Comparison of toxicity and survival following intraperitoneal recombinant interleukin-2 for persistent ovarian cancer after platinum: Twenty-four-hour versus 7-day infusion

Purpose: To compare the toxicity, pharmacokinetics, an efficacy seen in ovarian cancer patients treated with escalating doses of intraperitoneal (IF) interleukin-2 (IL-2) by two different infusion schedules. Patients and Methods: Forty-five patients were sequentially entered onto a phase I/II study in groups of four at fixed dosage tiers of 6 x 10(4), 6 x 10(5), 6 x 10(6), and 3 x 10(7) IU/m(2)/d in either of two schedules: (A) intermittent weekly infusions of 24 hours' duration; or (B) alternating continuous 7-day infusions followed by 7-day intervals without therapy, Eligibility criteria included greater than or equal to six courses of prior platinum-based chemotherapy and laparotomy-confirmed persistent or recurrent ovarian cancer. Results: Forty-one eligible patients received IP IL-2 and were assessable for toxicity, but six patients were not assessable for response, which left 35 patients assessable for response.
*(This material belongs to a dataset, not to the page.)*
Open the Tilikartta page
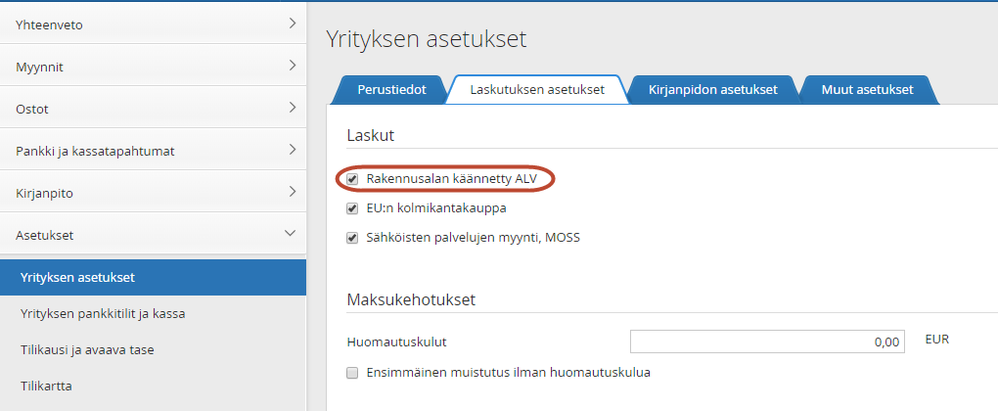Image resolution: width=998 pixels, height=411 pixels. pos(47,385)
Significant locoregional dose-limiting toxicity was seen with the 7-day infusions (including bowel perforation), with 600,000 IU/m(2) as the maximum-tolerated dose (MID), but catheter infection was the only significant complication seen with the 24-hour infusions, for which an MTD was not established, Among 35 assessable patients, there were six laparotomy-confirmed complete responses (CRs) and three partial responses, for an overall response rate of 25.7% (nine of 35), The median survival time of the cohort was 13.7 months and the overall 5-year survival probability was 13.9%, For the nine patients who demonstrated responses (six on the 24-hour infusion and three on the 7-day infusion), the median survival time has not been reached (range, 27 to 90+ months). Conclusion: IP IL-2 is better tolerated as a weekly infusion as compared with a 7-day infusion and demonstrates evidence of possible long-term efficacy in a modest number of patients. A randomized trial is indicated to determine if the prolonged survival seen in this study is a due to IP IL-2 therapy or other factors that cannot be controlled for in a single-arm study. (C) 1997 by American Society of Clinical Oncology.